SEGAS-00014 Service reliability

Last updated: 26 April 2024
Relates to (tags): Reliability, Infrastructure, SRE

Home Office systems should be able to withstand failures during various circumstances, both expected and unexpected, over a specified period, and in specified environments.

Requirement(s)

Service reliability MUST be observable relative to defined service level expectations
Service MUST be tolerant to expected and unexpected failure of a data centre
Service MUST be tolerant to expected and unexpected failure of physical or virtualised hardware as well as network
Service MUST be tolerant to expected and unexpected failure of upstream services such as databases
Service MUST be sized appropriately for normal operations and MUST be able to automatically scale as appropriate based on metrics
Service MUST be able to handle requests to protect the overall service
Service MUST be able to tolerate expected load
Service MUST be able to tolerate expected stress
Service MUST be soak tested

Service reliability MUST be observable relative to defined service level expectations

Reliability expectations should be clear and baselined so that service level objectives (SLOs) can be defined for measures that can keep Home Office services reliable.

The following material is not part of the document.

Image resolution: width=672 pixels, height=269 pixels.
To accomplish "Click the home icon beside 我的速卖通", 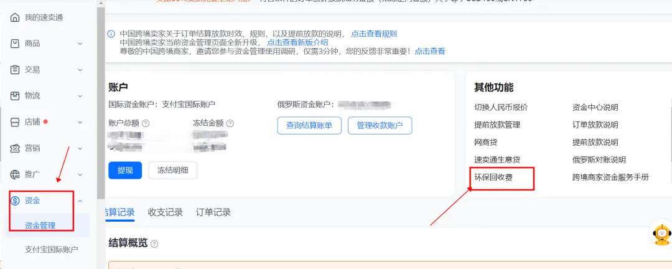I will [x=15, y=17].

Service MUST be tolerant to expected and unexpected failure of a data centre

In the event of an unexpected catastrophic event (flooding, fire, etc.) or an expected event (data centre maintenance), an entire data centre may be lost causing outages of services that are hosted in the affected data centre.

Although rare, services should consider the possibility and guard against such scenarios by spreading applications / services across multiple data centres (e.g. availability zones) either in active/active or active/passive configuration.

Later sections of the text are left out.